とはいえ突然に俺に襲い掛かった辺り、他者に触れられると激情に駆られてしまうという感じだろうか。
「不利になってしまいましたね……」
しみじみとそう述べて見せるディアナは、戦闘自体は苦手でも俯瞰して物事を見ているらしい。
「例えばその顎下を撫で回されて誑し込まれたり」
「どうして此処を触られると誑し込まれるんですか?」
きょとんとしたディアナ。
それはもう、理解出来ないとばかりに。
経験しても想像が至らない辺り、何処までも疎い。
鈍感極まれりだ。
「自分がどうして俺に襲い掛かったか、その身体に起きた一番の変化と危険性を理解出来ていないみたいだな」
「何ですか、一体?」
「要するにお前は発情してしまう身体になってしまったんだよ、それもひと撫でされただけで」
「そ、そんな訳ないじゃないですか!」
ワンタッチで即発情とは恐ろしい。
珍しく怒るディアナだが、先の強引な接吻は頭から消したのだろうか、それとも一瞬の激情に流されて記憶も曖昧なのか。
どちらにしてもそのままでは良くない。
「どれ、もうひと撫でしてやろう」
「や、来ないでください……」
わざとらしく指先をいやらしく動かして見せると、ディアナは自身を抱いて下がった。
一歩寄れば、一歩退く。
動物なら舌なめずりでもしていそうな程の鈍重さで追い詰める。
そんな悪代官染みた背徳行為を大真面目にこなしてディアナの様子を探っていると、壁際に詰まってようやくと動きを止めた。
まだ左右に退路はある。
それでも自身を抱いて縮こまって、僅かにそっぽを向けただけの顔が目を逸らすばかりで動かない。
そんなディアナを見て、再三にあの言葉を告げた。
「やはり止めておこう。
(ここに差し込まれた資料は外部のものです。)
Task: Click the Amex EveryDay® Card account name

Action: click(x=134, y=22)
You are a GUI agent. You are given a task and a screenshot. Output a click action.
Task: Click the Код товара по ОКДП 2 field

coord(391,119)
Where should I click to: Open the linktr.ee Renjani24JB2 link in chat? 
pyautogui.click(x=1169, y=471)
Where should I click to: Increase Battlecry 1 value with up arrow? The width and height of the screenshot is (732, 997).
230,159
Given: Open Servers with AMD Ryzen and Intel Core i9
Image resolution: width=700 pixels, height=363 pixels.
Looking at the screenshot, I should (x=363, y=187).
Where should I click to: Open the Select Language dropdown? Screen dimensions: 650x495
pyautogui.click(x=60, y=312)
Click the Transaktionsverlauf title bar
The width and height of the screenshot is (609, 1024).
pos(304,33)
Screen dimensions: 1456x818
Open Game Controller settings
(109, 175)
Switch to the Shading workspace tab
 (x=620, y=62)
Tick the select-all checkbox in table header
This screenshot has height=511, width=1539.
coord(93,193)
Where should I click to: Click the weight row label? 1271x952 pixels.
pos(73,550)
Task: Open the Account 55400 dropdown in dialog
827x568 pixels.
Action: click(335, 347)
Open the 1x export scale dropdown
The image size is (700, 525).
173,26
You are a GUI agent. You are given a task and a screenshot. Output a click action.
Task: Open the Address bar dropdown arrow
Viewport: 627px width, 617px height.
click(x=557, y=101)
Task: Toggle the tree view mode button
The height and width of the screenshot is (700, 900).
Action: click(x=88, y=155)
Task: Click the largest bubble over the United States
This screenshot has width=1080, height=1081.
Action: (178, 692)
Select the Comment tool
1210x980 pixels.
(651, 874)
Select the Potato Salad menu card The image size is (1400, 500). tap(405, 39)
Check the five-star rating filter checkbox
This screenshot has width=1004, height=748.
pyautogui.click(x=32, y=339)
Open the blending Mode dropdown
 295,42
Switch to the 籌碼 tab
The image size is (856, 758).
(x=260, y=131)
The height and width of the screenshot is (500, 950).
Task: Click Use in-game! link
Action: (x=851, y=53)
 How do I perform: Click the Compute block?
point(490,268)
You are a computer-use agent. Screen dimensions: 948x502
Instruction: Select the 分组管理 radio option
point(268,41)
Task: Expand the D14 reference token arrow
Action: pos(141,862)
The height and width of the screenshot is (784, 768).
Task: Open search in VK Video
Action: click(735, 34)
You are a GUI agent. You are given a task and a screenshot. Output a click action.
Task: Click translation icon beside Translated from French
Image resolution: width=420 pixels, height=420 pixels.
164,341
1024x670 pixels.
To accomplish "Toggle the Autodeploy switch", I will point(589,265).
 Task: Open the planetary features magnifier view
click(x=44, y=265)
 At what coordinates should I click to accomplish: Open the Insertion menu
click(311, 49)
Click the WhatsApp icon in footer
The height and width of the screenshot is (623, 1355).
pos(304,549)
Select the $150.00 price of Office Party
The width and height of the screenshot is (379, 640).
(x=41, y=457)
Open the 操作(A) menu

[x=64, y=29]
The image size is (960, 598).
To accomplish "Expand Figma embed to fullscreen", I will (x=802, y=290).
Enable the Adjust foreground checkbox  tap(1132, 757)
この腕が使いこなせていないからな」
此処に来て、ディアナの赤い瞳は彷徨いながらも俺を捉える。
僅かに顔を逸らしたまま向けられた瞳は、狙ったものではないだろう上目遣いで、下唇を微かに噛んで――ぼそりと小さく、声を漏らした。
「身体だけは、丈夫ですから……」
「この手で触れても良いのか?」
「……はい」
確かな返事を受けて、そっと首筋に指を這わせた。